▶ Page extract:
Nov 22

Effective Grading Practices

Effective grading practices has been a contentious issue for decades. Educators and parents have debated different methods for determining students’ grades and interpreting what those grades actually mean. This month’s issue of Educational Leadership focuses on this issue from the perspective of over a dozen researchers, academics and thought leaders in education.

One article I found particularly interesting is Thomas Guskey’ Five Obstacles to Grading Reform. He identifies them as follows;

1.Grades should provide the basis for differentiating students. The problem with this obstacle is as follows, “Is the teacher’s job just to select talent or develop it?” Obviously we want to develop capacity in children to learn.

2.Grade distributions should resemble a normal bell-shaped curve. A bell curve describes the occurrence of randomly occurring events. Obviously, our view of schools is that they should intervene in a child’s education and expect to see increased results.

▶ Tasks:
- 1) In the post on effective grading practices, which publication's current issue is described as focusing on grading?
- 2) In the post on effective grading practices, substitute "divisive" for "contentious" and reproduce the passage starting with "Effective grading practices has" and going on through "children to learn.".
- 3) Resume the post on effective grading practices after its final sentence and continue writing it.

▶ Provided data:

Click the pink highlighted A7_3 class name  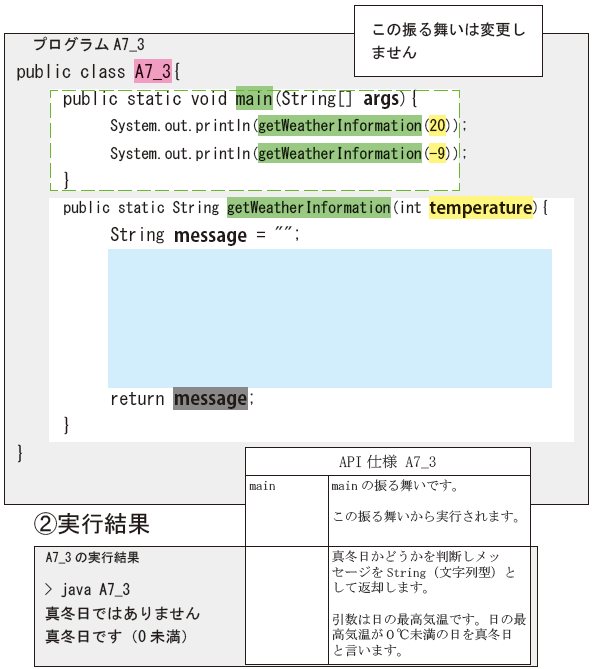[x=153, y=71]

▶ The replies:
- 1) Educational Leadership

- 2)
Effective grading practices has been a divisive issue for decades. Educators and parents have debated different methods for determining students’ grades and interpreting what those grades actually mean. This month’s issue of Educational Leadership focuses on this issue from the perspective of over a dozen researchers, academics and thought leaders in education.

One article I found particularly interesting is Thomas Guskey’ Five Obstacles to Grading Reform. He identifies them as follows;

1.Grades should provide the basis for differentiating students. The problem with this obstacle is as follows, “Is the teacher’s job just to select talent or develop it?” Obviously we want to develop capacity in children to learn.

- 3)
3.Grades should be based on students’ standing among classmates. The problem with this assumption is that is tells us nothing about how students are achieving in regard to what we want them to be able to do. An “A” in a low achieving class may be similar to a “C” in a high achieving class.

4.Poor grades prompt students to try harder. Most often research indicates that low grades prompt students to withdraw from learning.

5.Students should receive one grade for each subject or course. Everyday teachers try to combine aspects such as achievement, attitude, responsibility, effort into a single letter grade. Obviously this will produce a very crude and often poor representation of a student’s learning.

So….what to do? Standards based assessment techniques focus on pre-established criteria that accurately represent a student’s ability in a prescribed learning outcome.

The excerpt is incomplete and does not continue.